Marcelo Bielsa: A man of wisdom or a man of naivety?


Written by Harvey Camp (@harveycampjourn)

Twelve managerial jobs, a distinct reputation, unorthodox ways of coaching and the mentor of two of the world’s best coaches – Argentinean mastermind Marcelo Bielsa is a name that has floated around the football world for quite some time now.

His recent appointment at English Championship side Leeds United came as a shock to many who follow the second tier of English football. This was not just due to his favoured jobs usually being outside the UK, but also because of his preference for playing out from the back and his desire for a free flowing, technically sound style of play. Over recent years, this style of play hasn’t graced the pitch of Elland Road.

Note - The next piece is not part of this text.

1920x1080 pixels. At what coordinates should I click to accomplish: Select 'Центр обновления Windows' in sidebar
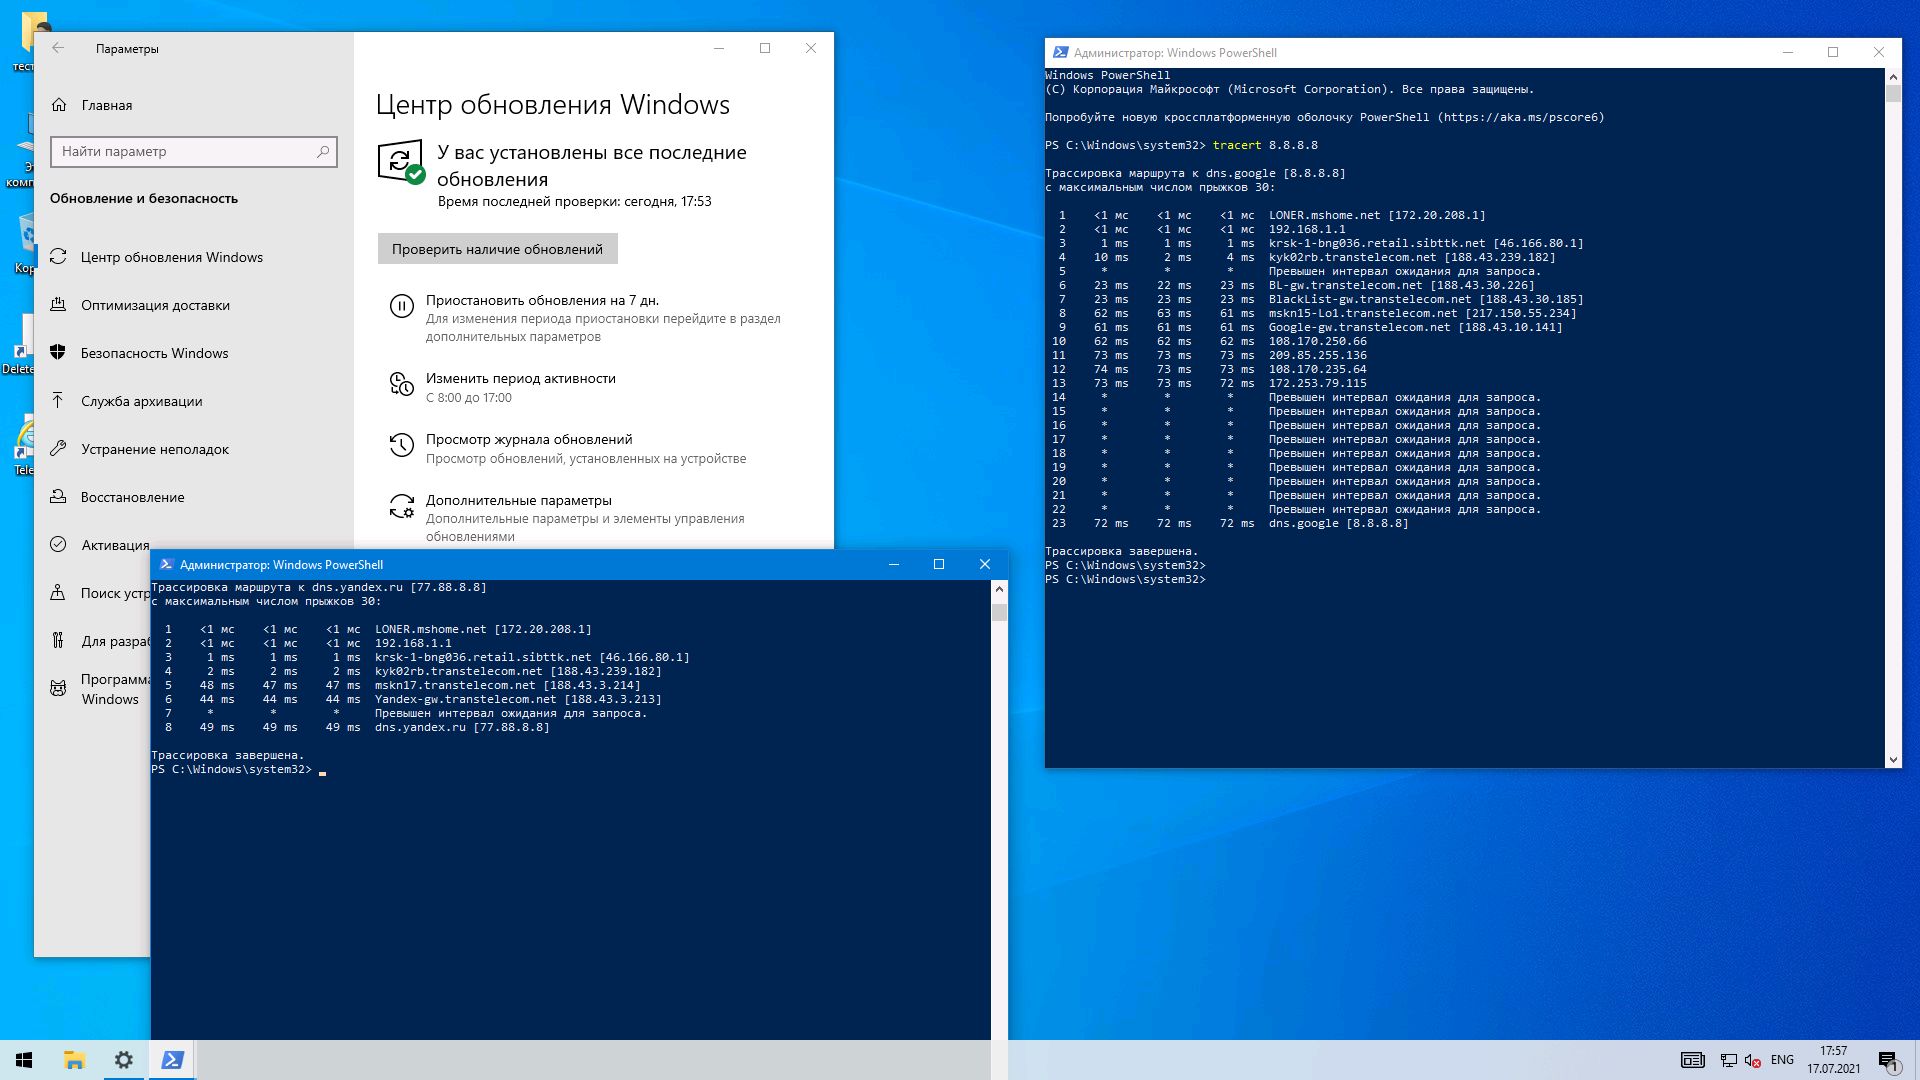pos(171,257)
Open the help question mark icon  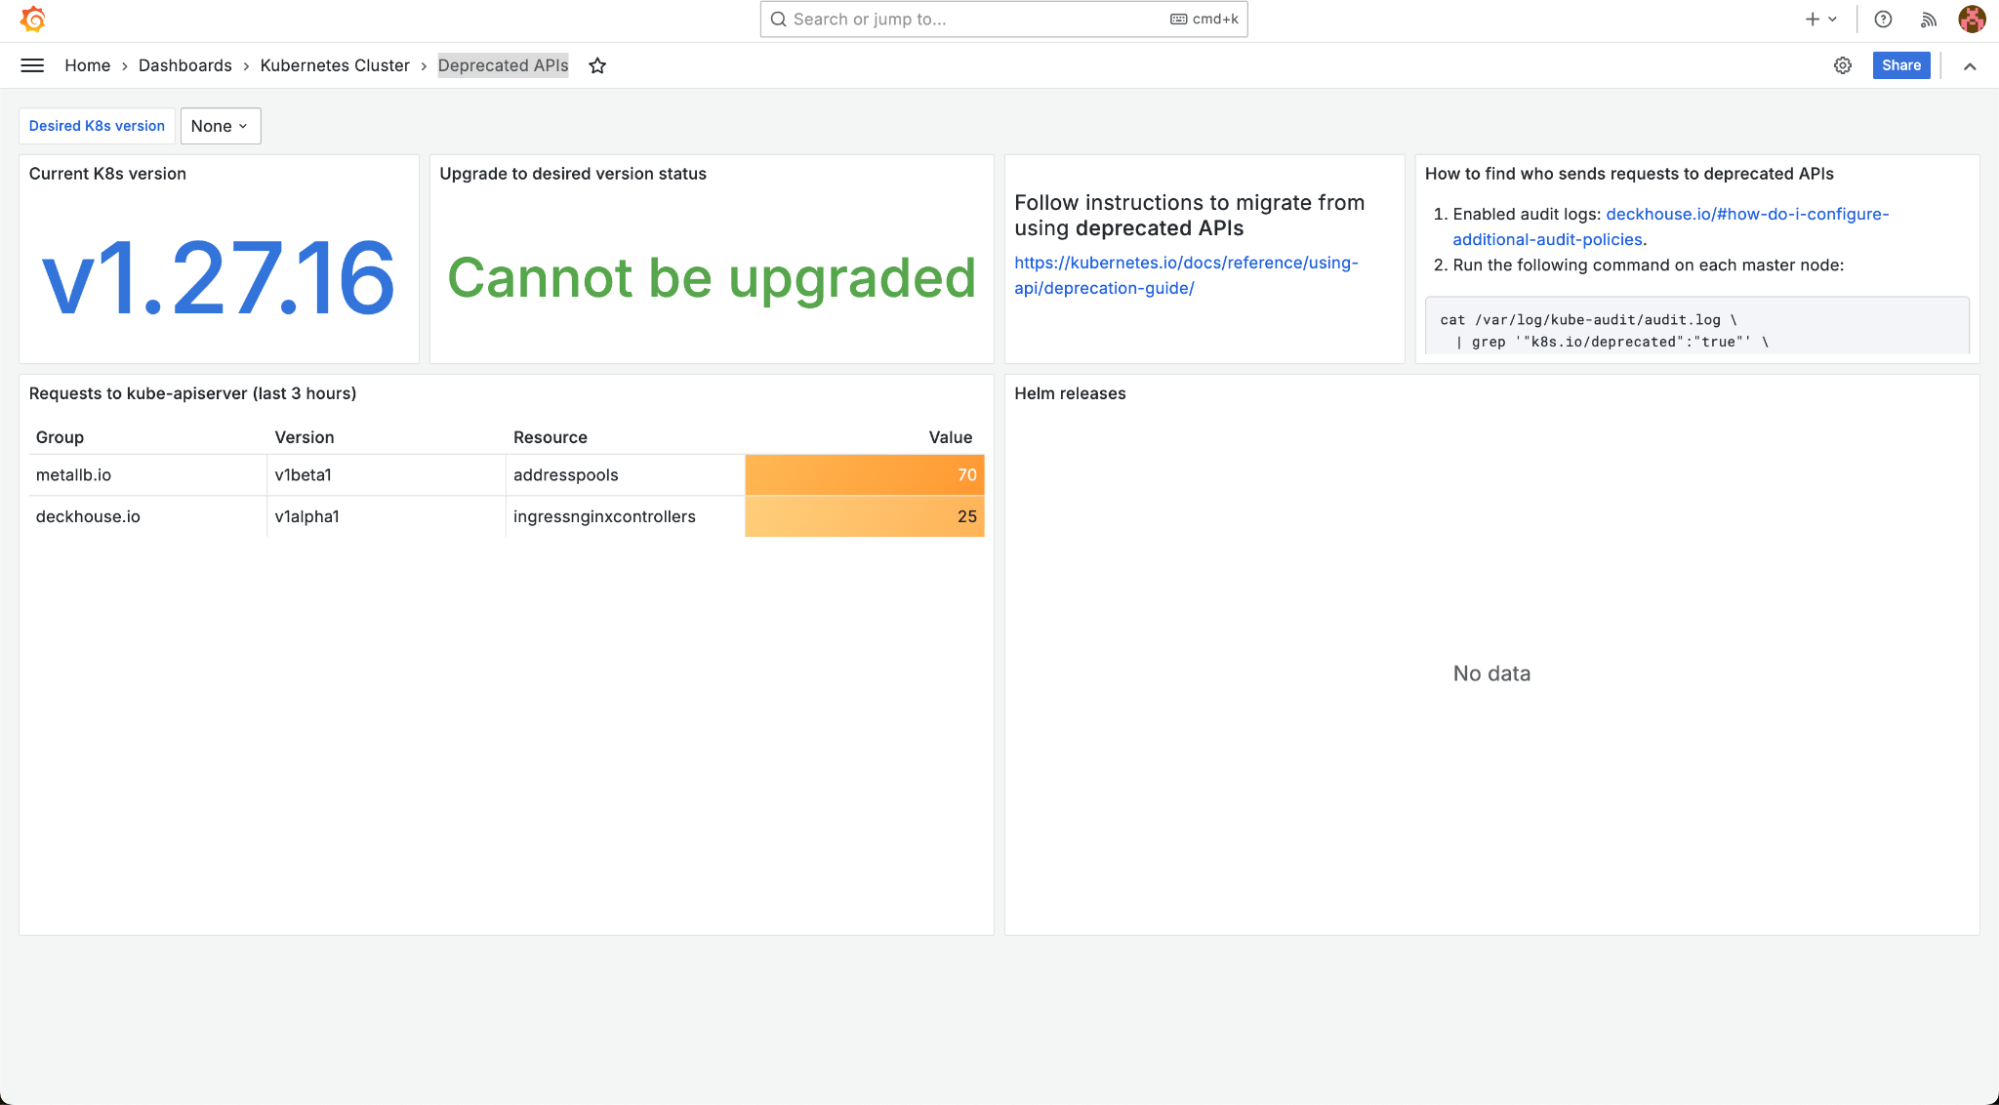pos(1883,19)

Prior to the start of the Championship season, Manchester City manager Pep Guardiola, who was an ‘apprentice’ of Bielsa during his young managerial days, described the Argentine as the “best coach in the world” and backed him to succeed at the Yorkshire club. Tottenham Hotspur boss Mauricio Pochettino also worked under Bielsa during his managerial training and commented on his mentor’s appointment in an interview with Football London. Pochettino said, “I hope he changes the reality of Leeds, brings them to the Premier League and does a fantastic job there.” He also admitted that he sees the new Leeds boss as his “father”.

Two months down the line and Bielsa has certainly made his stamp on a side that not only want promotion, but are now looking at a league title, which would be Bielsa’s first outside of his home country. The Yorkshire side have certainly followed the Argentine’s style of free flowing passing, movement and high press. Leeds boast a record of seven wins and five draws out of 14 games in domestic conpetition this season. A start such as that merits applause, especially in arguably the toughest league in English football. However, with only one win to their name in their last four, the question arises if Bielsa’s prefered style of football needs adjusting in order to stop other Championship sides holding out for draws with displays commonly referred to as “parking the bus”.

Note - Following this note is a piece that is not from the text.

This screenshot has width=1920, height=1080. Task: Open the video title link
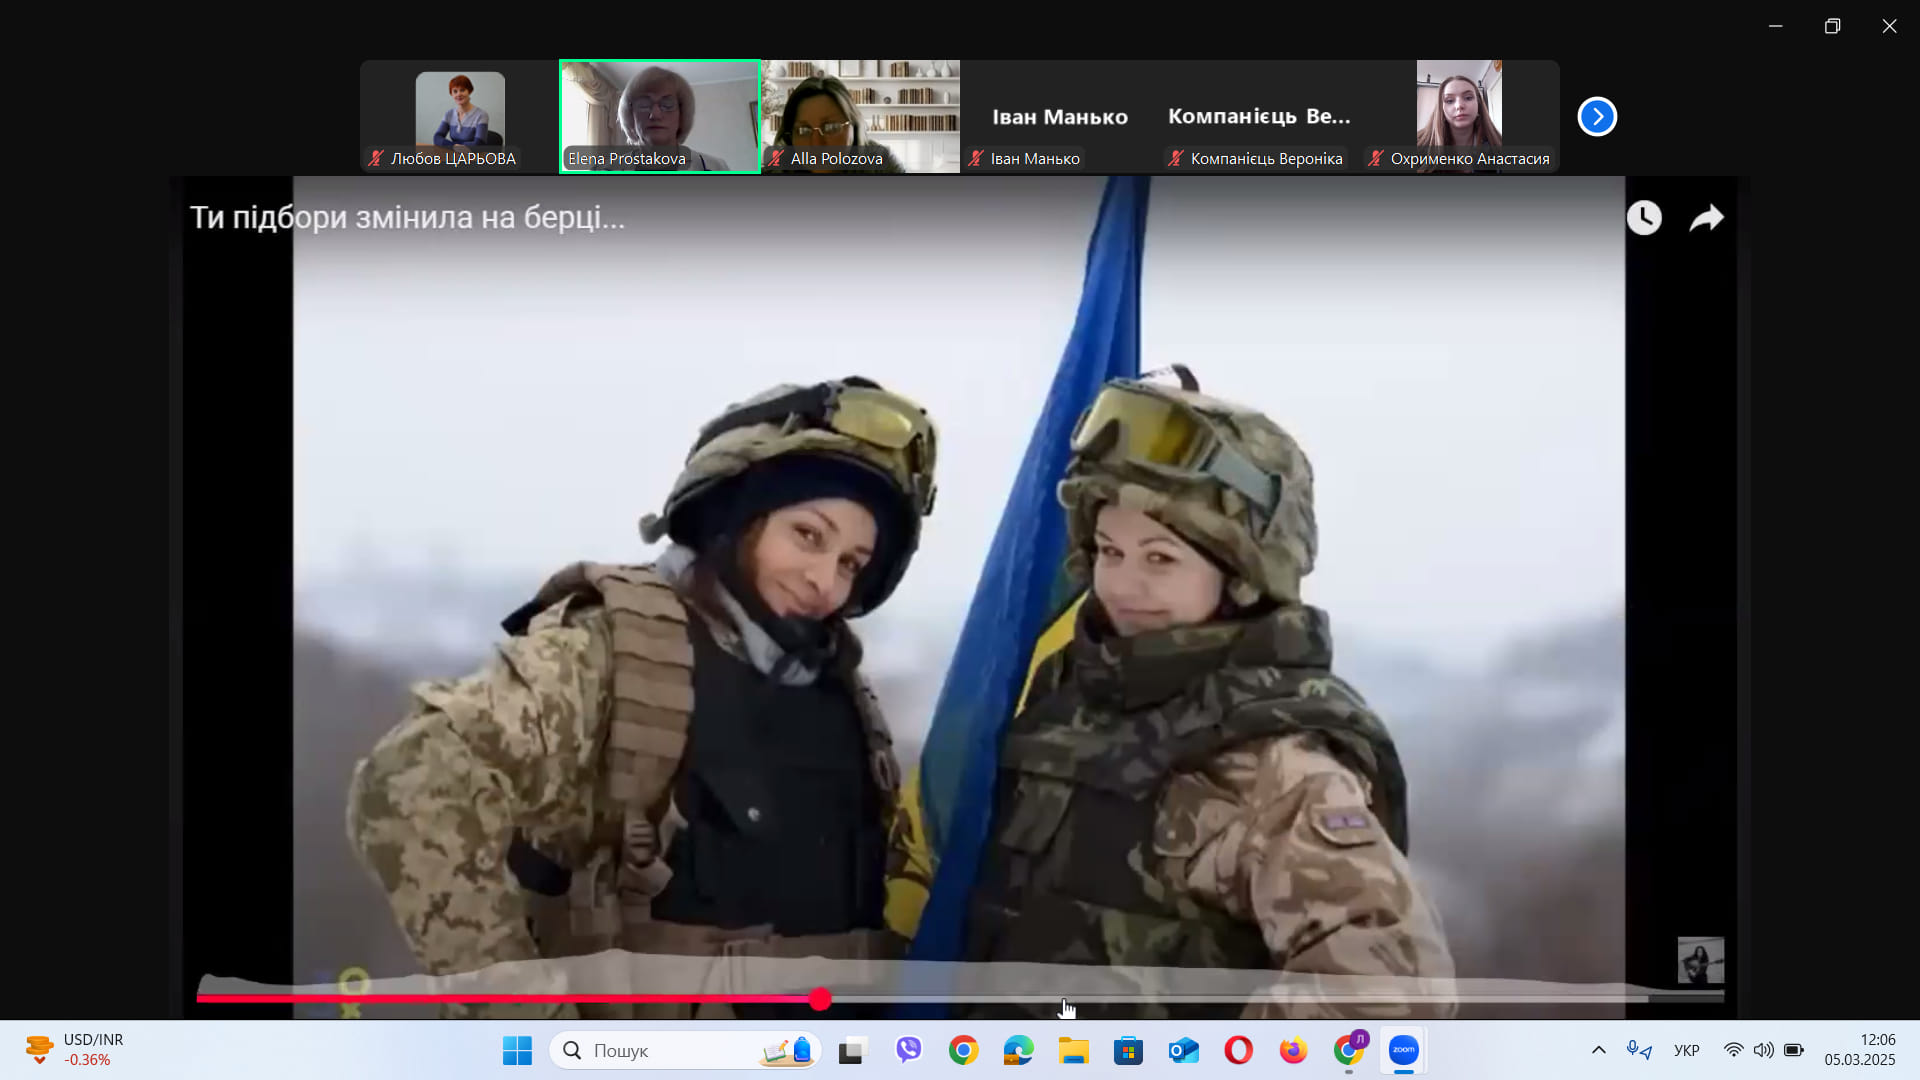coord(407,217)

I managed to catch up with life-long Leeds fan Rob Camp, who believed promotion is likely under Bielsa.

Rob said: “I believe his style of play could get us up, the high pressing and the playing out from the back.”

However, he admitted his main concern was the depth of the squad. Rob wonders whether the players brought in to replace the likes of Pablo Hernandez and Kemar Roofe, when they are injured, are good enough to replicate their impact in Bielsa’s usual Leeds XI. When asked if he was happy with the Argentine’s appointment, the Leeds fan responded: “I hadn’t actually heard of him beforehand. I obviously did some research when I found out about the appointment and read how highly he was regarded, but prior to the appointment I didn’t know much about him at all.” He later added that realizes now why Bielsa came in with “such a good reputation.”

The ultimate question is will Marcelo Bielsa be the man to finally take Leeds United back to the top flight of English football after years of hurt? Or will his style simply not adapt to the Championship in the long run? No doubt this will prove to be a defining season for Bielsa and in fact Leeds United, who look to push for the big time after 15 years of top flight absence.